Provided data
■ ■ ■ ■ ■ ■ ■

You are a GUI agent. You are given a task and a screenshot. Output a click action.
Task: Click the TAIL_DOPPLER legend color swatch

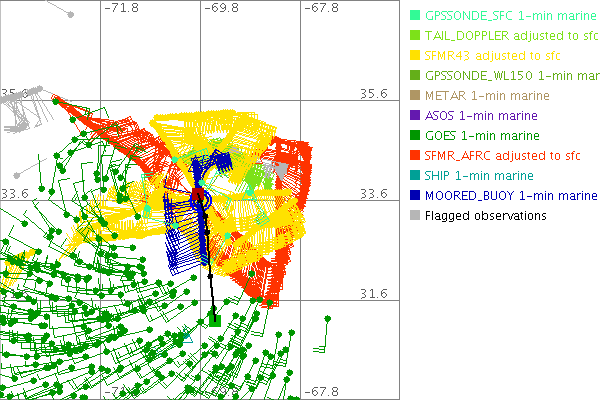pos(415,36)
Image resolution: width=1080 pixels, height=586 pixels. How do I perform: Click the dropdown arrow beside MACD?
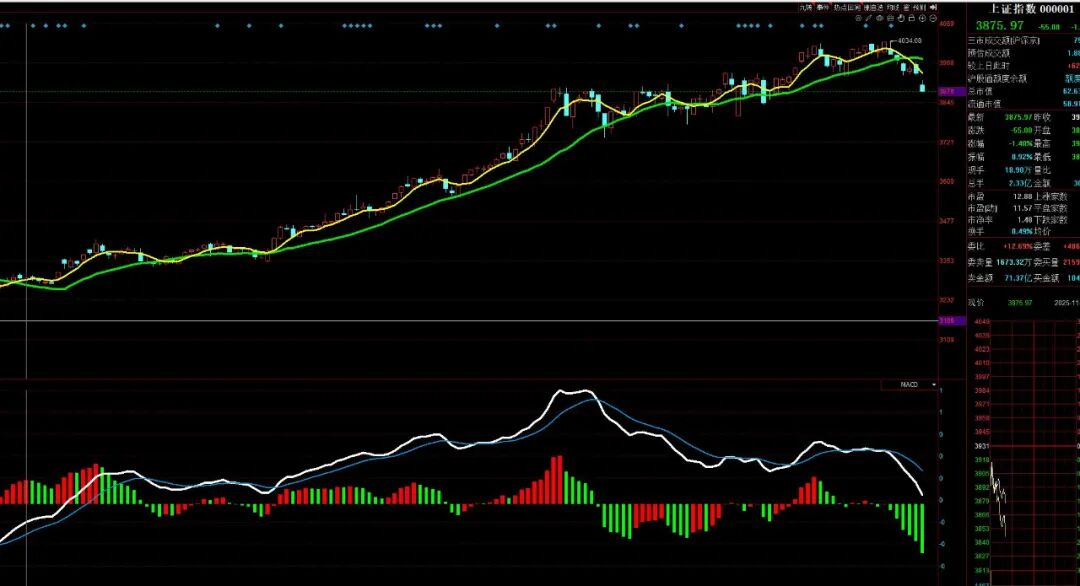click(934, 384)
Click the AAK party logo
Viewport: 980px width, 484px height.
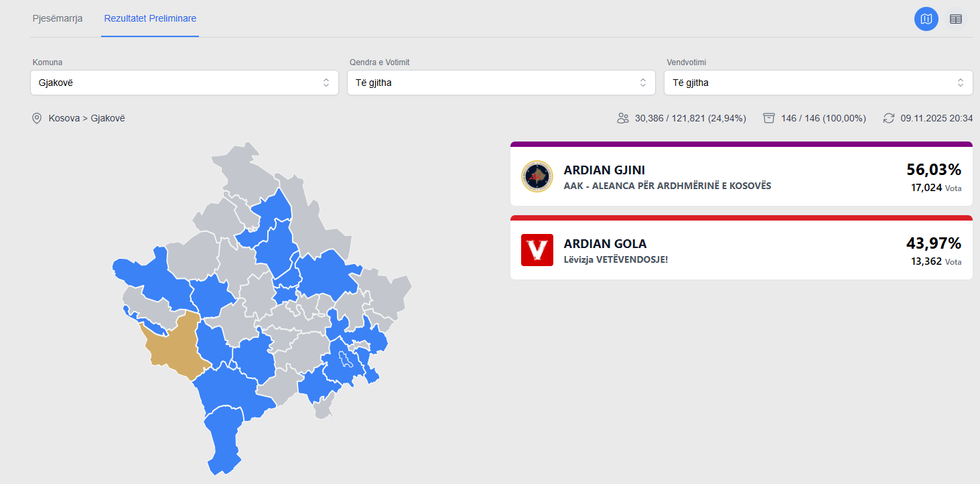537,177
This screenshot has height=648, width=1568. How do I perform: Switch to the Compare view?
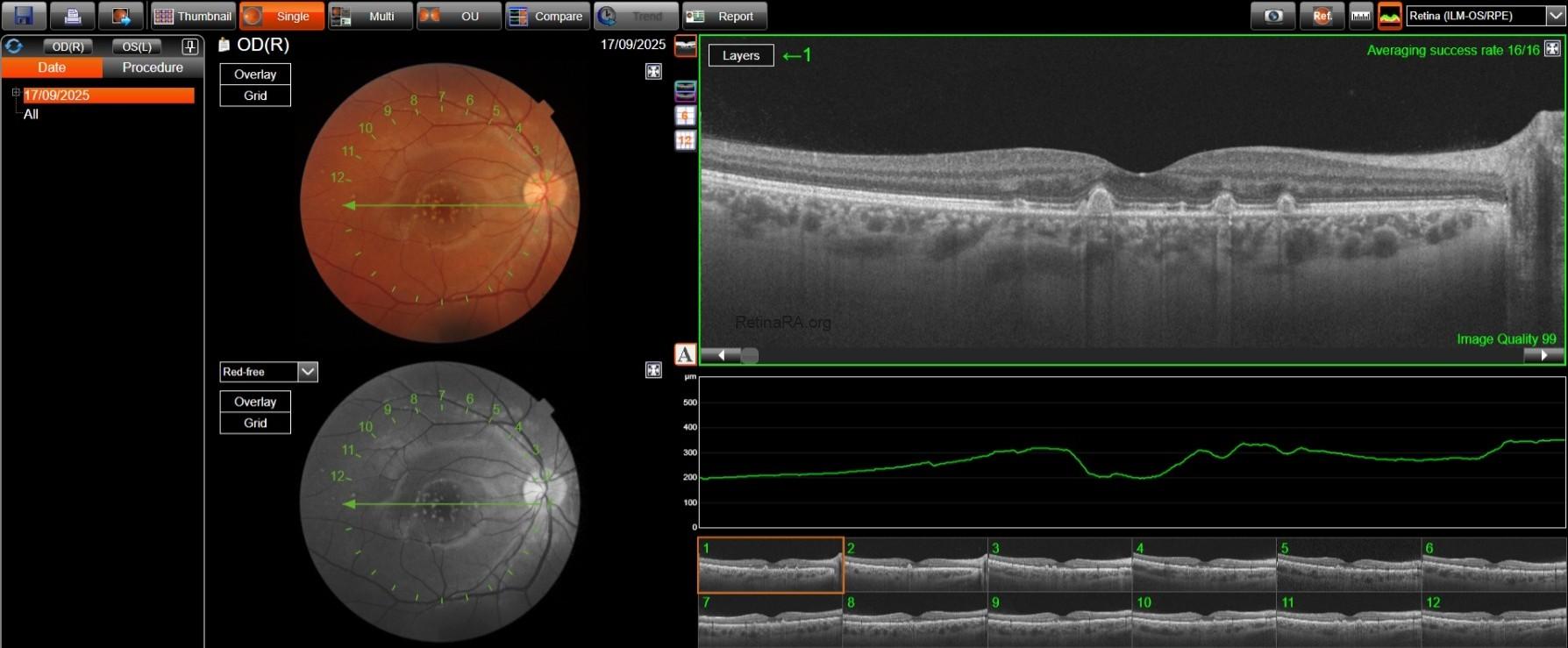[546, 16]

■ ■ ■ ■ ■ ■ ■

What the task asks
Reproduce the text of all four items above verbatim, omitting the pictures.

Exercise solution
You are a GUI agent. You are given a task and a screenshot. Output a click action.
Task: Click the TAIL_DOPPLER legend color swatch

pos(415,36)
Image resolution: width=1080 pixels, height=586 pixels. How do I perform: Click the dropdown arrow beside MACD?
click(934, 384)
Click the AAK party logo
Viewport: 980px width, 484px height.
537,177
This screenshot has height=648, width=1568. How do I perform: Switch to the Compare view?
[546, 16]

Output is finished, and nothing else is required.